ACTIVITY ::
Taking the entries below from the top, restate each line exactly and end with the line containing "Viewport: 1037px width, 616px height.".

DATASET EXTRACT ::
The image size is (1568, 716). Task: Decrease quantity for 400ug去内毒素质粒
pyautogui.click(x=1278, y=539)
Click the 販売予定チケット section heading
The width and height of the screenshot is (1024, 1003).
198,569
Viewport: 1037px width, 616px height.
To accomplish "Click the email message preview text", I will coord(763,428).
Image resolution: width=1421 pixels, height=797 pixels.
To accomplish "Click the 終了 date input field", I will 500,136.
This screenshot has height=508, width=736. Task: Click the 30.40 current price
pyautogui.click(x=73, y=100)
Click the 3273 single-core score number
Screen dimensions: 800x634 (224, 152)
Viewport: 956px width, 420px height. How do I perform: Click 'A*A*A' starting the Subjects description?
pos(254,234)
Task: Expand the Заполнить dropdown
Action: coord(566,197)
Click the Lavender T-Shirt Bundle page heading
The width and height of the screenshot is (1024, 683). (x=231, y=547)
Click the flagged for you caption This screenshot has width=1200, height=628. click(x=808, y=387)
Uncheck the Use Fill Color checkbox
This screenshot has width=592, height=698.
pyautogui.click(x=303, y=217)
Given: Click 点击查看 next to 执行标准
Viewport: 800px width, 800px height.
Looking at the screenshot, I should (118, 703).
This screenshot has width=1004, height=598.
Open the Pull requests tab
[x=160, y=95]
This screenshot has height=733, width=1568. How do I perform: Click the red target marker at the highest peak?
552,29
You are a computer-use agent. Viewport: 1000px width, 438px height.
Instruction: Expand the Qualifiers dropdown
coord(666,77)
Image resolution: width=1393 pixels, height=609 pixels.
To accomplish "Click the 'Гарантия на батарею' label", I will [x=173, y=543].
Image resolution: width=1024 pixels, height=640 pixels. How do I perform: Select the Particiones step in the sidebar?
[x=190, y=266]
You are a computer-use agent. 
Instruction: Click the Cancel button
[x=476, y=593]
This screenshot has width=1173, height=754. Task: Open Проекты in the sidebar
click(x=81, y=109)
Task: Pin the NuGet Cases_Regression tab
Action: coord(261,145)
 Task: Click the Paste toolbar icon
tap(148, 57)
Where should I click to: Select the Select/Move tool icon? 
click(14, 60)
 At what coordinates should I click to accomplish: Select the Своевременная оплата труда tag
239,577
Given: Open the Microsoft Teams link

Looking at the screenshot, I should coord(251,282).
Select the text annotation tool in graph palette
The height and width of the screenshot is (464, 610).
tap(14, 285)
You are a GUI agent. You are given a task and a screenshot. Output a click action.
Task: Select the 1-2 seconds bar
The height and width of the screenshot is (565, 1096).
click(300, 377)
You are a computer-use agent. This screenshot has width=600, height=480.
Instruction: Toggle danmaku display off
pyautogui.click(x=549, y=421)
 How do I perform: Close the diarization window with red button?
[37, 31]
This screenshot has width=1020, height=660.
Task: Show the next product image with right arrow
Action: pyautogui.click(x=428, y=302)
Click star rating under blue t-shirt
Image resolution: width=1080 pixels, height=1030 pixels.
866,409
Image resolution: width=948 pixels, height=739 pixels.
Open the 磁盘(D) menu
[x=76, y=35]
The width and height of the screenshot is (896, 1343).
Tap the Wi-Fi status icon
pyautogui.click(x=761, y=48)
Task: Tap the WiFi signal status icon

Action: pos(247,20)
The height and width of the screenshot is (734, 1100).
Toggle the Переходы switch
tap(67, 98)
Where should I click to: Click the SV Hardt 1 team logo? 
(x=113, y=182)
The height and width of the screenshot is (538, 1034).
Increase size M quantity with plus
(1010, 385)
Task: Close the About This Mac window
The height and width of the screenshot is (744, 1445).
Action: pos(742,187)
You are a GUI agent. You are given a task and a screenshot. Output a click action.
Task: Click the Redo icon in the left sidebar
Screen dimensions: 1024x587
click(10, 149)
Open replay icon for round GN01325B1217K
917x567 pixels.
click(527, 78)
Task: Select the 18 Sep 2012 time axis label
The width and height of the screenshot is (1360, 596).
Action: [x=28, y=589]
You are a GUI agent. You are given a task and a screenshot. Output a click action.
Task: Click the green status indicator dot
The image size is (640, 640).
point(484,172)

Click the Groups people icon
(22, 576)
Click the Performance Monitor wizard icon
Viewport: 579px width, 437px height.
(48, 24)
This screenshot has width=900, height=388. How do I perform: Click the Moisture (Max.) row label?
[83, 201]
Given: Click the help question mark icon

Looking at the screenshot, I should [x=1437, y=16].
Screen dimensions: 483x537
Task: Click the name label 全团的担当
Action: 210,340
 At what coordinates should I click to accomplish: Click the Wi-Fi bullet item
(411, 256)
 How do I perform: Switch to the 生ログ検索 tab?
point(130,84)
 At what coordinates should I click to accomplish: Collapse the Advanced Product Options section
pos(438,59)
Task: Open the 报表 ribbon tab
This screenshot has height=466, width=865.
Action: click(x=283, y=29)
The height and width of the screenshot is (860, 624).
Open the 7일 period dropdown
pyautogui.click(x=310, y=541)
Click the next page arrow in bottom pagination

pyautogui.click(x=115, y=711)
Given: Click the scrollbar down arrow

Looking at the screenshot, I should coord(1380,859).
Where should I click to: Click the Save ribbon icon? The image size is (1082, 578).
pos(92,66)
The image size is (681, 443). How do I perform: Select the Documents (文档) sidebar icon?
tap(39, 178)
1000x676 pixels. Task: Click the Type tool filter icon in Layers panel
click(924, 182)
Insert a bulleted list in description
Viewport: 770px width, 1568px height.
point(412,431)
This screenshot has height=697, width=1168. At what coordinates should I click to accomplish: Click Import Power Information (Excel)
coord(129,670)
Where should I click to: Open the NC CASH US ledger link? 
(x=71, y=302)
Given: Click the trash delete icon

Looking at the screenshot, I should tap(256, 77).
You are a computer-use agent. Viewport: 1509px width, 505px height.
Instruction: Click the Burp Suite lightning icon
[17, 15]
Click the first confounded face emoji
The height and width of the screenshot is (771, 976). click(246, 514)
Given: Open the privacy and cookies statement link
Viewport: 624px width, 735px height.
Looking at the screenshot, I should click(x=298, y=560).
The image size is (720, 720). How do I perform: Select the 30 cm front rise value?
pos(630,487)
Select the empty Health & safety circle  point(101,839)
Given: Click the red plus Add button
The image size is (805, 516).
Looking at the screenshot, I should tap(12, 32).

COMPLETED EXERCISE ::
The image size is (1568, 716). Task: Decrease quantity for 400ug去内毒素质粒
pyautogui.click(x=1278, y=539)
Click the 販売予定チケット section heading
The width and height of the screenshot is (1024, 1003).
198,569
Viewport: 1037px width, 616px height.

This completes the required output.